Quote word for word the lines below, from the line containing "Task: Focus the Search items field" through the final line, both included.

Data on locating visible targets:
....................

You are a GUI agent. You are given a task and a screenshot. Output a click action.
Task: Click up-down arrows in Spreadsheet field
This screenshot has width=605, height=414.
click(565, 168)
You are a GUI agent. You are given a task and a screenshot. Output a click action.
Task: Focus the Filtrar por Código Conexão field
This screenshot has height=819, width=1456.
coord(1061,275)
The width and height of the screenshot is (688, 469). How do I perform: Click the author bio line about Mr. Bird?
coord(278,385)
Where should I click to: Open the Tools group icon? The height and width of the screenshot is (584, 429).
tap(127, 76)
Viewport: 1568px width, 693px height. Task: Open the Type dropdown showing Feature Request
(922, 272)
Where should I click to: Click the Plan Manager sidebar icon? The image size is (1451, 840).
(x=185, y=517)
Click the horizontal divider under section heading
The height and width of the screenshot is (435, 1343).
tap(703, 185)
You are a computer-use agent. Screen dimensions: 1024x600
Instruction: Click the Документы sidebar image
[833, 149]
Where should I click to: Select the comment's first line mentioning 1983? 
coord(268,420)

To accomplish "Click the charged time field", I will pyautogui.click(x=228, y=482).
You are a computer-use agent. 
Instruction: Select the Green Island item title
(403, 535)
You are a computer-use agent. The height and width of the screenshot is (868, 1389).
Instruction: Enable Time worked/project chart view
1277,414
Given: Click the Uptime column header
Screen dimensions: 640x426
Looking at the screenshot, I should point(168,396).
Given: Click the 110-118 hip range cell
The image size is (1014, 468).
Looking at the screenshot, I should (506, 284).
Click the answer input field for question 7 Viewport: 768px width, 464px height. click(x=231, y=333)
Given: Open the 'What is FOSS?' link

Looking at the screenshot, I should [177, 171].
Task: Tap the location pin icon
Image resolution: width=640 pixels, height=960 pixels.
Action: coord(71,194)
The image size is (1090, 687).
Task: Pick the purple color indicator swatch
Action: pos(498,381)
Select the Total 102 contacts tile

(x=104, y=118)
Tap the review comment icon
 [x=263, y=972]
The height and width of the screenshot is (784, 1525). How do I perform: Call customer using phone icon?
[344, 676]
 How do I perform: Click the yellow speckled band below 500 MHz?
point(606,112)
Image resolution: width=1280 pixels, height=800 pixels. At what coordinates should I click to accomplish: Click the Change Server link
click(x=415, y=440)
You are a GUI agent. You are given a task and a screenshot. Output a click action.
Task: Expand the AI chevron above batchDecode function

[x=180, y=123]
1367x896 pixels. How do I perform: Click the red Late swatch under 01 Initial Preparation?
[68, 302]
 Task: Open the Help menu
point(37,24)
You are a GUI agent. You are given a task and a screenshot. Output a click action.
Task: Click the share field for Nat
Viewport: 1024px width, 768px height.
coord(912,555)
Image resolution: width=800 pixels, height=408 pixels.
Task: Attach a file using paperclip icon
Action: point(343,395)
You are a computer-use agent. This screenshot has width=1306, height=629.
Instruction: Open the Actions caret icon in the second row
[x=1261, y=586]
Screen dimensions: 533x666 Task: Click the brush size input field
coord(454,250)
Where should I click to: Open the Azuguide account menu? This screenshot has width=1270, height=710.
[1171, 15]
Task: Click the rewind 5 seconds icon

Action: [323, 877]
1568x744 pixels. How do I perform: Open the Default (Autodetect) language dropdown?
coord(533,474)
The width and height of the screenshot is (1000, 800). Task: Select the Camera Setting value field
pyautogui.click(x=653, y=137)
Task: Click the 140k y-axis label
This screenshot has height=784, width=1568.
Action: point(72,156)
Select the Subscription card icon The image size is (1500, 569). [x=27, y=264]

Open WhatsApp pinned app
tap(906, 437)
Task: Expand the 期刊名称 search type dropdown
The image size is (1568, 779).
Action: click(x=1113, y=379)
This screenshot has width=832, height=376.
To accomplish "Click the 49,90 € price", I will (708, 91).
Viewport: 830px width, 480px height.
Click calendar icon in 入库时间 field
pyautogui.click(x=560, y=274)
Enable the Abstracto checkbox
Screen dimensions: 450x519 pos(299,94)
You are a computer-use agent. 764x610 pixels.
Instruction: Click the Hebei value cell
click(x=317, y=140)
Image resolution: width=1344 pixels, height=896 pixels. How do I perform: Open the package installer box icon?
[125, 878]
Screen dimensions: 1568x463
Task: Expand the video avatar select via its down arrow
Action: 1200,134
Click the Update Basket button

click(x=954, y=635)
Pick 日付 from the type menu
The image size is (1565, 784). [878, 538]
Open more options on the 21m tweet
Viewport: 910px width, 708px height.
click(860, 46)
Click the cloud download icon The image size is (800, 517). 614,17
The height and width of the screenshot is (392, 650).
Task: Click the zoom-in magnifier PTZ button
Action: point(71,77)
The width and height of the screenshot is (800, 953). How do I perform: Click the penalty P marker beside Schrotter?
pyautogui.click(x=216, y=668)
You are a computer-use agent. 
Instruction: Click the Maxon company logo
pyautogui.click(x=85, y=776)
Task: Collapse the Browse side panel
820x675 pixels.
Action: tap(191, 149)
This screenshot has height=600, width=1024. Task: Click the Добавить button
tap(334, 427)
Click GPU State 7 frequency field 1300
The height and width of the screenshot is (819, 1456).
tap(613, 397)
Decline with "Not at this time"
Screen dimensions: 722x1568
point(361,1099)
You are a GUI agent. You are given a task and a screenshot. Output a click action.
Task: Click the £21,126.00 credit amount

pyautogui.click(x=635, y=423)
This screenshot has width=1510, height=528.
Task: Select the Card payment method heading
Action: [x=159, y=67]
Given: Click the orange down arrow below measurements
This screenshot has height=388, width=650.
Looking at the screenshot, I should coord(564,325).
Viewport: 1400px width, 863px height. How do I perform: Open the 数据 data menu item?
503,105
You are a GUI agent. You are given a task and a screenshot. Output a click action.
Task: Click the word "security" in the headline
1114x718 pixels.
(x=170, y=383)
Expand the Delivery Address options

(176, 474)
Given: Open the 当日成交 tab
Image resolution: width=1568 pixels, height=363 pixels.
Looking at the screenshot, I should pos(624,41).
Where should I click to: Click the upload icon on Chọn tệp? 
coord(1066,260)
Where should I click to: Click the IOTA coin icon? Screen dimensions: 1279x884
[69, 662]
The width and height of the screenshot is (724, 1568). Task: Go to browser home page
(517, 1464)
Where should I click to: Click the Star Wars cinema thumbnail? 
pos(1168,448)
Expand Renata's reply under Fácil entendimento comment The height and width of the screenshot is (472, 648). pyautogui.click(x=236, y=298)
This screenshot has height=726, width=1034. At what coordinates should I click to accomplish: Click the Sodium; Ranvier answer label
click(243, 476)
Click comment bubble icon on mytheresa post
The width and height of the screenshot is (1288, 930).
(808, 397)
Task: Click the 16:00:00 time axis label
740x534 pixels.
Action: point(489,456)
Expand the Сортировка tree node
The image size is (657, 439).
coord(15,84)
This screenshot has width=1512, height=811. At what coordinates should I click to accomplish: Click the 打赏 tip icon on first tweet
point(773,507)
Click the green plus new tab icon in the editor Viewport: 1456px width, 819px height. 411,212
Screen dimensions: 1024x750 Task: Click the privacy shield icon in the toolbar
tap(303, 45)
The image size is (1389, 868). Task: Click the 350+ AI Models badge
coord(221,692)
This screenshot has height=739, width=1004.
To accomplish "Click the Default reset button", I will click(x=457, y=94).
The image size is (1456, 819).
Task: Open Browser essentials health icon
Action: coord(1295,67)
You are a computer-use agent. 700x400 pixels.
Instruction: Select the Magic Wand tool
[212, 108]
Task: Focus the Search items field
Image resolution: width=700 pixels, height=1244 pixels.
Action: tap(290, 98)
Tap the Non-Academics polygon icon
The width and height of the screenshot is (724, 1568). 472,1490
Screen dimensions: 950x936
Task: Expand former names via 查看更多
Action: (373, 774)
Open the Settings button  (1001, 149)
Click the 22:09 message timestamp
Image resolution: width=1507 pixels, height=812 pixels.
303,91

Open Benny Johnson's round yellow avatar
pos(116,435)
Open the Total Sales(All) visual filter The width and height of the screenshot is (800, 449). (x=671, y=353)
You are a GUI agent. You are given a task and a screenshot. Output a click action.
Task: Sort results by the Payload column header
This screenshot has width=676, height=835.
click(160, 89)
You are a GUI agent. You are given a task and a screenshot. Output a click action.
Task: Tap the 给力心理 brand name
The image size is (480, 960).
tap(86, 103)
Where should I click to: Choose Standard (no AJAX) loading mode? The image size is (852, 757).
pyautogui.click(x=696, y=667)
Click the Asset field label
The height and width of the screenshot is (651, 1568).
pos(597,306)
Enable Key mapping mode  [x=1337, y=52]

....................

# In response
Task: Focus the Search items field
Image resolution: width=700 pixels, height=1244 pixels.
Action: tap(290, 98)
Tap the Non-Academics polygon icon
The width and height of the screenshot is (724, 1568). 472,1490
Screen dimensions: 950x936
Task: Expand former names via 查看更多
Action: (373, 774)
Open the Settings button  (1001, 149)
Click the 22:09 message timestamp
Image resolution: width=1507 pixels, height=812 pixels.
303,91

Open Benny Johnson's round yellow avatar
pos(116,435)
Open the Total Sales(All) visual filter The width and height of the screenshot is (800, 449). (x=671, y=353)
You are a GUI agent. You are given a task and a screenshot. Output a click action.
Task: Sort results by the Payload column header
This screenshot has width=676, height=835.
click(160, 89)
You are a GUI agent. You are given a task and a screenshot. Output a click action.
Task: Tap the 给力心理 brand name
The image size is (480, 960).
tap(86, 103)
Where should I click to: Choose Standard (no AJAX) loading mode? The image size is (852, 757).
pyautogui.click(x=696, y=667)
Click the Asset field label
The height and width of the screenshot is (651, 1568).
pos(597,306)
Enable Key mapping mode  [x=1337, y=52]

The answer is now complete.